A non-systematic search of the literature revealed four other studies of interest. One study in 25 participants with type II diabetes demonstrated significant improvement of curcumin supplementation for the outcome of microangiopathy (7). In a follow-up to this study by the same research team, 39 participants with type II diabetes were supplemented with curcumin, and significant benefit to microangiopathy and diabetic retinopathy was demonstrated (8). A six-month intervention trial showed a reduction in overall atherogenic risk among participants with type II diabetes (reduced pulse wave velocity, increased serum adiponectin, and reduced serum leptin) (9). Lastly, among 40 patients with type II diabetes with established nephropathy, 1500 mg of crude turmeric powder versus placebo per day achieved important and significant outcomes (decreased urinary protein excretion, reduced serum levels of TGF-beta and IL-8) (10).

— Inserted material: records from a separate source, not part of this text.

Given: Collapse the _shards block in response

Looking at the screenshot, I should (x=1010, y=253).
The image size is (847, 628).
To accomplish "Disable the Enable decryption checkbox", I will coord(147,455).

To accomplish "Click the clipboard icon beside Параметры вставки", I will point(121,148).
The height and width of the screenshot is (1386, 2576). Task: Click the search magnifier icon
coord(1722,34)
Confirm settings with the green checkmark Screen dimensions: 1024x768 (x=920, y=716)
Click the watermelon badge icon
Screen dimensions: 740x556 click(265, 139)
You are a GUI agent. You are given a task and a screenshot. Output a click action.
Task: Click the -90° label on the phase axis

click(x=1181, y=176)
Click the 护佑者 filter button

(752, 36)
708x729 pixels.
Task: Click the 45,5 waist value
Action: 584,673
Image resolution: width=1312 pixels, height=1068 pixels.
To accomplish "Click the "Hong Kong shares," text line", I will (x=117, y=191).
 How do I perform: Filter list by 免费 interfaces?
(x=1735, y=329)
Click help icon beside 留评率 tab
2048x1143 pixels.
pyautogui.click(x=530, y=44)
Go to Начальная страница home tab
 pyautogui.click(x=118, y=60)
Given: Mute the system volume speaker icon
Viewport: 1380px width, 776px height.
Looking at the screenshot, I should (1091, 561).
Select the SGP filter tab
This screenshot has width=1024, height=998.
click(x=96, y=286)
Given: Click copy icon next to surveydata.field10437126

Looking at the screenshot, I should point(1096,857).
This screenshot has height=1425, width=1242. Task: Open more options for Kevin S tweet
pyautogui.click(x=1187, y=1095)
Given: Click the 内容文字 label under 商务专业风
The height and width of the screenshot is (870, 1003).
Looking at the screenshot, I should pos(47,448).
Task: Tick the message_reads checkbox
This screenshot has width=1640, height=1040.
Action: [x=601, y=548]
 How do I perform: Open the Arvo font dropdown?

To-date, all studies examining curcumin among patients with diabetes have demonstrated highly positive and important outcomes. The Cheungsawarn 2012 paper is perhaps the most impressive, completely halting progression of pre-diabetes among a high-risk population over a 9-month period. There is much debate over different types of curcumin preparations, yet the evidence presented above shows both simple ethanol extraction as well as crude turmeric delivering important outcomes. Collectively, results presented include: prevention of pre-diabetes progression, improved fasting blood glucose and HbA1C among patients with diabetes, improved cholesterol profiles, improved liver function markers, reduction in circulating markers of inflammation, and improvement in diabetic retinopathy, microangiopathy, and nephropathy. This immense panacea of benefit does not seem to be garnering the attention it duly deserves, and ideally more similar trials will be able to replicate these impressive outcomes.
References:
1. Chuengsamarn, S., et al. Diabetes Care. 2012 Nov;35(11):2121-7.
2. Na, L.X., et al. Mol Nutr Food Res. 2013 Sep;57(9):1569-77.
3. Na, L.X., et al. Biomed Environ Sci. 2014 Nov;27(11):902-6.
4. Panahi, Y., et al. Drug Res (Stuttg). 2018 Jul;68(7):403-409.
5. Panahi, Y., et al. Complement Ther Med. 2017 Aug;33:1-5.
6. Neerati, P., et al. Phytother Res. 2014 Dec;28(12):1796-800.
7. Appendino, G., et al. Panminerva Med. 2011 Sep;53(3 Suppl 1):43-9.
8. Steigerwalt, R., et al. Panminerva Med. 2012 Dec;54(1 Suppl 4):11-6.
9. Chuengsamarn, S., et al. J Nutr Biochem. 2014 Feb;25(2):144-50.
10. Khajehdehi, P., et al. Scand J Urol Nephrol. 2011 Nov;45(5):365-70.